Great, so we're in agreement ;) . At worst active management involves the investor paying a monkey handsomely for throwing darts at the index and on average there's a guaranteed headwind when compared to passive index trackers with their consequently lower management fees.
 
It doesn't really matter. People think Active management protects them in a downturn. It doesn't. All if it means that if the benchmark falls 39% and your fund only falls 38.5%, then the fund manager is still going to be boasting that they have beaten their benchmark. A lot of fund managers are defensive on equities but can't do anything about it. They have to have a certain % invested in equities and they can't afford to under perform a benchmark while waiting to be right. It's the great con job of active funds.

It all depends on the funds mandate. If you are in a Global Equity fund, the manager has to stay in equities. There may be investors piling in to buy cheap and then they discover that the fund is in cash!! If you have enough funds to have a discretionary fund manager, they will have the ability to move you 100% to cash as each portfolio is separate, not quite the case with unit linked funds.


Thanks for the feedback, I appreciate it. I too have been burned trying to second guess markets, cashed in lots of shares a number of years ago in the belief that Trump effect would be very destructive.

That said, it's hard to not see some sort of slump coming up in the coming months, everything seems to point towards that.

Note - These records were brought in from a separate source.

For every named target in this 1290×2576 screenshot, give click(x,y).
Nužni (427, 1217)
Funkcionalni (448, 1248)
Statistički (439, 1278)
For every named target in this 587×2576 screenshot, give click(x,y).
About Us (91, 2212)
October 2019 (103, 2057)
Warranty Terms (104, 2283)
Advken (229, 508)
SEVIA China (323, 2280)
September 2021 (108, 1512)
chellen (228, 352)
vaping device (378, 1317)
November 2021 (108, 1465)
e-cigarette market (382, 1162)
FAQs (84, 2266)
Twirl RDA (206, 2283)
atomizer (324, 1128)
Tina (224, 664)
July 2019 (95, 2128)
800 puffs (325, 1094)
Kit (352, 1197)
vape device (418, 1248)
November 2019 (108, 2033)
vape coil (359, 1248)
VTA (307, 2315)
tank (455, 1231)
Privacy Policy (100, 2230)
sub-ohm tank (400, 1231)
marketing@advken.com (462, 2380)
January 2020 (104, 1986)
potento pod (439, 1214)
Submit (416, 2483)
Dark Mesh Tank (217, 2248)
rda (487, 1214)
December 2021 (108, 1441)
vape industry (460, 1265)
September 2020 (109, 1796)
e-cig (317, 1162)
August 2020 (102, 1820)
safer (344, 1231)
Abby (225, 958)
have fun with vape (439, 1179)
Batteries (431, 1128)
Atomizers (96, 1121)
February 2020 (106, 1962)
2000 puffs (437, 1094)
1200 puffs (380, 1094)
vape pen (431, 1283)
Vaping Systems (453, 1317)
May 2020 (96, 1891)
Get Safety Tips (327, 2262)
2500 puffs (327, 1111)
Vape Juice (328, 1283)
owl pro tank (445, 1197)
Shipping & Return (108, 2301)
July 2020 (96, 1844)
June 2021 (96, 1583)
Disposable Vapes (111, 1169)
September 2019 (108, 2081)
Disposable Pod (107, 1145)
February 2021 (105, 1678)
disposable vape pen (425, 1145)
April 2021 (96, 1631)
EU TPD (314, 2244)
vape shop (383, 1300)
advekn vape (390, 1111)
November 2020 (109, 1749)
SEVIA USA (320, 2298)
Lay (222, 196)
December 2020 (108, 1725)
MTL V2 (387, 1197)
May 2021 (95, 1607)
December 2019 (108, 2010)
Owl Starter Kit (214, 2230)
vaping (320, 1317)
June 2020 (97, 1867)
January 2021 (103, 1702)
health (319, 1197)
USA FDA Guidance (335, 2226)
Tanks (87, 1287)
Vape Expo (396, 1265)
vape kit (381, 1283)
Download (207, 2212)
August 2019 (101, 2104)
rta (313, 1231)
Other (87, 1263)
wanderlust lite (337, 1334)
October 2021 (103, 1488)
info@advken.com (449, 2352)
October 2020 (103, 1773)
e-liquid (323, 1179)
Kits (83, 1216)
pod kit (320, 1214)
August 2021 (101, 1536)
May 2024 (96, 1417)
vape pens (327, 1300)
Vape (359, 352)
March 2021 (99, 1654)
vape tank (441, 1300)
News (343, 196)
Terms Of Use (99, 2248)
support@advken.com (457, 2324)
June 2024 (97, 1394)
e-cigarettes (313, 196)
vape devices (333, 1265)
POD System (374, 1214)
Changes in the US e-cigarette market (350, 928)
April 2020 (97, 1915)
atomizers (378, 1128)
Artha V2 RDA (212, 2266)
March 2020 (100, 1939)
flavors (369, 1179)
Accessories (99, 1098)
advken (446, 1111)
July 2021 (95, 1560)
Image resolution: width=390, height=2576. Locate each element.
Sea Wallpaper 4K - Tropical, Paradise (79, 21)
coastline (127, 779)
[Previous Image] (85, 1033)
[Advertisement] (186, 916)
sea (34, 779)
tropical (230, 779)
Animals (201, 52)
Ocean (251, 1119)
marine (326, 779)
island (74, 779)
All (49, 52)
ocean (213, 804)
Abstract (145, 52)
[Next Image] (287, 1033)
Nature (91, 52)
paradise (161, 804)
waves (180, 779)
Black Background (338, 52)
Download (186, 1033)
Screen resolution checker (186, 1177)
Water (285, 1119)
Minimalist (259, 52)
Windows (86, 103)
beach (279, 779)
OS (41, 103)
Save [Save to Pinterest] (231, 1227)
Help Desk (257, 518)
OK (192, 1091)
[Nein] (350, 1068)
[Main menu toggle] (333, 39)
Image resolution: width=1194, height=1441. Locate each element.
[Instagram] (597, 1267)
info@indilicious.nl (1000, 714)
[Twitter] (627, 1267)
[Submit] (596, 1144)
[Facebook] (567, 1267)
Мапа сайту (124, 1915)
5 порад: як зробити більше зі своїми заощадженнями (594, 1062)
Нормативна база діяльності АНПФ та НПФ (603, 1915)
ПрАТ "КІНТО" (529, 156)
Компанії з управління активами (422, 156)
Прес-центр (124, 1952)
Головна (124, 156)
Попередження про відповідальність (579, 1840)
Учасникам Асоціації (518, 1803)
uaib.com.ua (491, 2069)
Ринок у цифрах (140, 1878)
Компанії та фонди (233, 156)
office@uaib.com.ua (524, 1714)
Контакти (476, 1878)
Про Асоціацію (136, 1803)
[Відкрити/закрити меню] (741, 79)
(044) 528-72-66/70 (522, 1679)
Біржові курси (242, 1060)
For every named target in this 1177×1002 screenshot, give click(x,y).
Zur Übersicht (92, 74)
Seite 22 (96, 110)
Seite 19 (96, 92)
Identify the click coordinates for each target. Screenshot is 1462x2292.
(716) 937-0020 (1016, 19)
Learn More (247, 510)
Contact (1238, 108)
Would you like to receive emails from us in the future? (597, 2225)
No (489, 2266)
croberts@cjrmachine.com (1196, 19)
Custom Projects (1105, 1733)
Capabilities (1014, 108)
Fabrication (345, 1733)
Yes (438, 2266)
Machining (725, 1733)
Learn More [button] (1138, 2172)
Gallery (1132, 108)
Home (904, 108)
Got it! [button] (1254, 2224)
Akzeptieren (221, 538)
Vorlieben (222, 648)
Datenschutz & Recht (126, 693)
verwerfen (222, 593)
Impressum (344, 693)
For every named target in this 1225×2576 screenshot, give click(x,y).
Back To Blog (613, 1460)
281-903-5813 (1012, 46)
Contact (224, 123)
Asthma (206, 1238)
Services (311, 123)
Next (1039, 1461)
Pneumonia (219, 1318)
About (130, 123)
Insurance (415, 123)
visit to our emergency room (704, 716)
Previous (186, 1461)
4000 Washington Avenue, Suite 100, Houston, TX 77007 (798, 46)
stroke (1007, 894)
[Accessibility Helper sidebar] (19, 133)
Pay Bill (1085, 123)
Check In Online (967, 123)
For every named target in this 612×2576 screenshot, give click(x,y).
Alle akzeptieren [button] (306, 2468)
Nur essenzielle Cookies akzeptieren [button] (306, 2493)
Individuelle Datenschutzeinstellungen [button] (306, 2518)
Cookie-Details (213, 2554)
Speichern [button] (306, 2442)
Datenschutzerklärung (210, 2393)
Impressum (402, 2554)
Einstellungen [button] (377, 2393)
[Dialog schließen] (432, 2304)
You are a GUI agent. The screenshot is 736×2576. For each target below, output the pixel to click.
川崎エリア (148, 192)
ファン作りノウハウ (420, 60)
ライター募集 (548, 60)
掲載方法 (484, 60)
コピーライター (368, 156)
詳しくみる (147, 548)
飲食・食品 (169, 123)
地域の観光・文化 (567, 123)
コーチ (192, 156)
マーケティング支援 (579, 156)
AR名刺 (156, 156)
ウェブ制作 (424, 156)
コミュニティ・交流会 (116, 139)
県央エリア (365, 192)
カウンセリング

My understanding of the above funds is they are heavily weighted towards equities, I'd be happy to swap them out of equities for something less volatile for the next 12 months, and then take a look at how things are. Converting to cash is certainly an option to protect, but I suppose you're then into the forex risk.

But I accept Sunny & Sarenco advice, trying to second guess markets introduced risk, and I should stick by my original allocation and switch based on more standard decision making: age/proximity to retirement.

Investors have accept that there's going to be ups and downs with an investment strategy, some might be bigger than others or last longer. Look at what the end game is and forget about the journey along the way, it's part of the process. If you invest in quality stocks, you'll do alright in the long term. If the ups and downs of an equity strategy makes you nervous, diversify some of you money into other asset classes. Get you expectations and goals right at the beginning and just let it run.


Steven
http://www.bluewaterfp.ie (www.bluewaterfp.ie)
 
It all depends on the funds mandate. If you are in a Global Equity fund, the manager has to stay in equities. There may be investors piling in to buy cheap and then they discover that the fund is in cash!! If you have enough funds to have a discretionary fund manager, they will have the ability to move you 100% to cash as each portfolio is separate, not quite the case with unit linked funds.




Investors have accept that there's going to be ups and downs with an investment strategy, some might be bigger than others or last longer. Look at what the end game is and forget about the journey along the way, it's part of the process. If you invest in quality stocks, you'll do alright in the long term. If the ups and downs of an equity strategy makes you nervous, diversify some of you money into other asset classes. Get you expectations and goals right at the beginning and just let it run.


Steven
http://www.bluewaterfp.ie (www.bluewaterfp.ie)

One thing I don't think has been addressed earlier is that with a personal retirement bond, as I understand it, I can take out a significant amount tax free (is it up to 25%?) at the age of 50. If I plan to do this, would I be better adopting a lower risk strategy in the 3 and a half years I have to my 50th birthday? A bit like I would be advised to move away from equities as I approach retirement age.